In a report bound to raise questions about the cause of the LDA Plaza inferno of May 9 that killed 25 people, the Punjab Forensic Science Agency (PFSA) has concluded that a small fire at the seventh floor of the same building six weeks later was not an accident.
The PFSA’s crime scene report supports DCO Naseem Sadiq’s claims after the incident on June 29 that someone had brought important files to the seventh floor of the building – which, at the time, was being prepared for the demolition of its top three storeys – and set them on fire.
The agency’s report states that the scene of the fire had been prepped to look like an accident. The report rules out short-circuiting or an overheated flood light as the cause of the fire, as had been claimed by the Lahore Development Authority in a report issued in response to the DCO’s allegations.
On May 9, a fire at the building killed 25 people, mostly LDA employees. It took fire fighters 36 hours to put out the blaze. Engineers later declared the top three floors of the nine-storey building unsafe and a contractor was hired to demolish them. There has been no word from the government on the findings of an inquiry into the May 9 fire.
Crime scene investigation
A PFSA crime scene investigation (CSI) unit visited the scene of the blaze on the night of June 29, interviewed the project manager of the contractor working at the site and the LDA official to last visit it, and analysed video footage, pictures and samples collected from the scene.
The agency’s analysts ruled out the possibility that the fire was sparked by an overheated floodlight which is the explanation given by the LDA’s report on the basis of the burn pattern on the documents found at the scene. If the floodlight was where the fire started, it would follow a pattern away from the heat intensity of the light, which was not the case. Further, the metallic floodlight and reflector had melted to an extent not possible in such a fire.
The fire only spread along a 9X6 square feet area along the eastern wall of the floor, which was the only area where files and documents were present.
According to the security guards at the building site and CCTV footage, they first saw the glow from the fire and then the smoke. If the fire had been sparked by a short circuit or the heat of the floodlight on paper, they would have seen smoke first and then the glow of the fire.

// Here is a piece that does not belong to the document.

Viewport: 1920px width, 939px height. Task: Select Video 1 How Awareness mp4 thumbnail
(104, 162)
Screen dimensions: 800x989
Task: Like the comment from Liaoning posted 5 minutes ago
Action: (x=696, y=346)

The report stated that the pristine condition of the documents, folders and envelopes found at the scene suggested that they had not been dug out from the debris of the May 9 fire, as claimed in the Lahore Development Authority report, but had been brought there at a later date.
Though the site project manager told the PFSA that four CCTV cameras and three floodlights had been put up at the scene, the CSI unit saw only two cameras and one floodlight. It was only provided footage from two cameras. Footage from the scene shows an empty space where a camera holder is located, suggesting the camera had been removed.
The report also states that some items – a set of glasses, a kettle and some stationery – were left on a shelf right above the epicentre of the fire for unspecified reasons.
Debris collected from seven locations at the scene were analysed for traces of fire accelerant, but none was found. The accelerant may have been washed away by fire fighters as they put out the blaze, states the report.
Lahore Development Authority Law Director Chaudhry Ijaz Mehmood, whose office used to be located on the seventh floor and who visited the site on the day of the blaze, did not give a detailed statement to the PFSA.
The PFSA report was formally requested by the Punjab Police. Commissioner Imdadullah Bosal has also sent a report on the fire to the Punjab government.
Published in The Express Tribune, July 18th, 2013.